Malgré ces succès, l’Afrique demeure largement aujourd’hui un "usager" de ces technologies, plutôt qu’un "inventeur" ou un "prescripteur". Il est donc temps que les forces vives du continent s’appuient sur les atouts existants, pour que l’Afrique ne soit pas marginalisée dans la course à l’innovation. Que faire ?

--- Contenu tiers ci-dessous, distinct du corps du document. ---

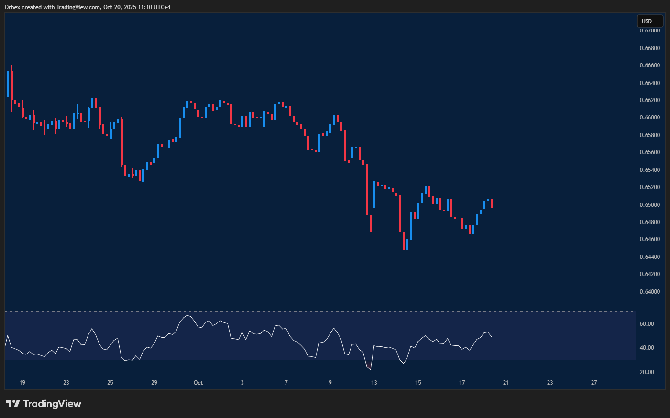
Task: Click the 0.66800 price axis label
Action: [649, 48]
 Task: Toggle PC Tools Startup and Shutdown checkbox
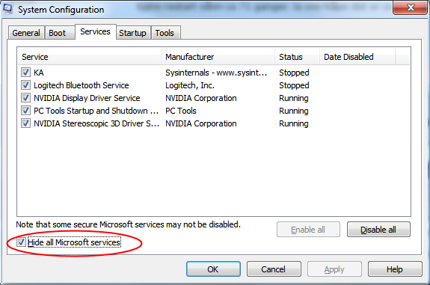(25, 111)
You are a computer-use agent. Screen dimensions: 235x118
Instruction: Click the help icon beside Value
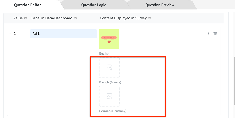[x=26, y=18]
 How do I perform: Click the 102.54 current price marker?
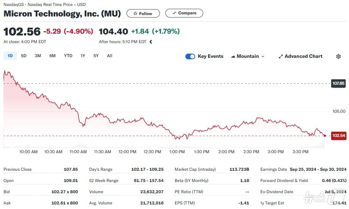point(339,136)
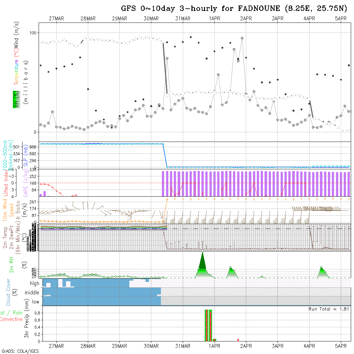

Tout d’abord, il faut investir, notamment dans le domaine stratégique de l’intelligence artificielle ("IA"). L’Afrique est très en retard, les gouvernements et les entreprises du continent n’ayant pas investi dans des programmes "à la Darpa" (financements publics américains) ou "à la Ali Baba" (leader chinois du e-commerce). Face à cette situation, l’initiative récente de création, au Rwanda, de l’African Masters of Machine Intelligence (AMMI) est porteuse d’espoir : le continent le plus jeune du monde (60 % de la population a moins de 25 ans) a enfin accès à une formation de classe mondiale. Investir également dans certaines infrastructures : des pays comme le Maroc ou le Rwanda commencent à installer de puissantes fermes de serveurs sur leur sol, symbole de leur prise de conscience de l’importance de la "cyber-souveraineté nationale" face aux fournisseurs internationaux comme Amazon, Microsoft ou OVH.

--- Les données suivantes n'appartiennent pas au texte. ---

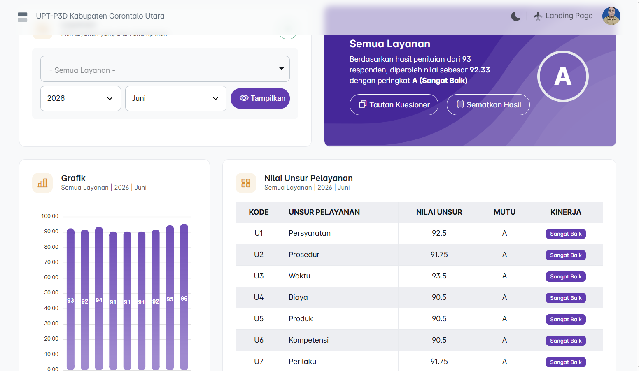
Task: Open the user profile avatar
Action: pos(611,16)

Il faut également investir dans l’industrie, afin de créer des emplois durables pour les 30 millions de jeunes arrivant chaque année sur le marché, dans un contexte où les progrès de la robotique, de l’AI et de l’impression 3D menacent les emplois non qualifiés. Dans, "Le prochain Atelier du Monde", paru en 2017, Irene Sun dessine une Afrique s’industrialisant grâce aux investisseurs chinois, venus chercher sur le continent une main-d’œuvre devenue trop onéreuse en Asie. Pour faire de ce rêve une réalité, les États africains (Éthiopie, Madagascar dans le textile, Maroc dans le BPO et l’automobile) doivent s’assurer que tous les facteurs de productions (main d’œuvre, énergie, logistique) montent en qualité et s’adaptent à "l’industrie 4.0".

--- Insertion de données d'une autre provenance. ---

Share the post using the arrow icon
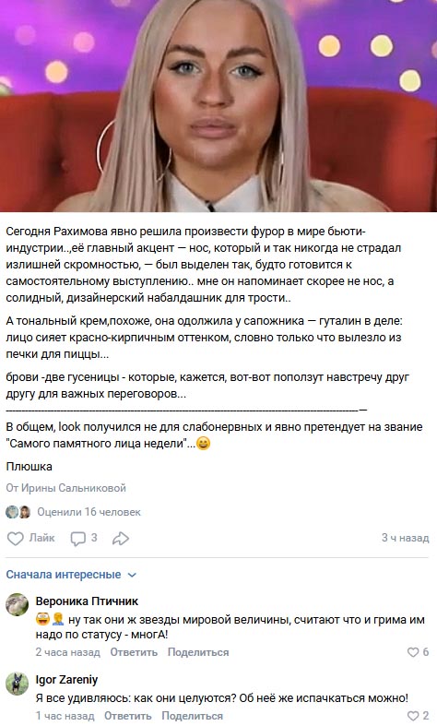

Plus largement, l’Afrique doit investir plus dans la recherche et l’innovation. Le continent possède 15 % de la population globale, mais produit 2 % de la recherche mondiale et 0,1 % des brevets mondiaux. Des exemples montrent que le continent peut être performant en la matière. L’Afrique du Sud présente des universités de classe mondiale et dépense près de 1 % de son PIB en R&D. Le Nigeria et le Kenya ont des "scènes tech" vibrantes, permettant à des start-ups innovantes de voir le jour, y compris dans l’éducation, avec des sociétés comme Andela. L’installation récente d’une école 1337 au Maroc, sur le modèle de l’École 42 française, est le signe que les formations technologiques peuvent essaimer en Afrique.

"Tant que les lions n'auront pas de griots pour chanter leurs hauts faits, les histoires de chasse, continueront d'être chantées pour la gloire des chasseurs". De la même façon, il est indispensable que des acteurs technologiques puissants, publics et privés, émergent en Afrique, afin que les populations de ce continent puissent bénéficier pleinement de la 4e révolution industrielle qui vient.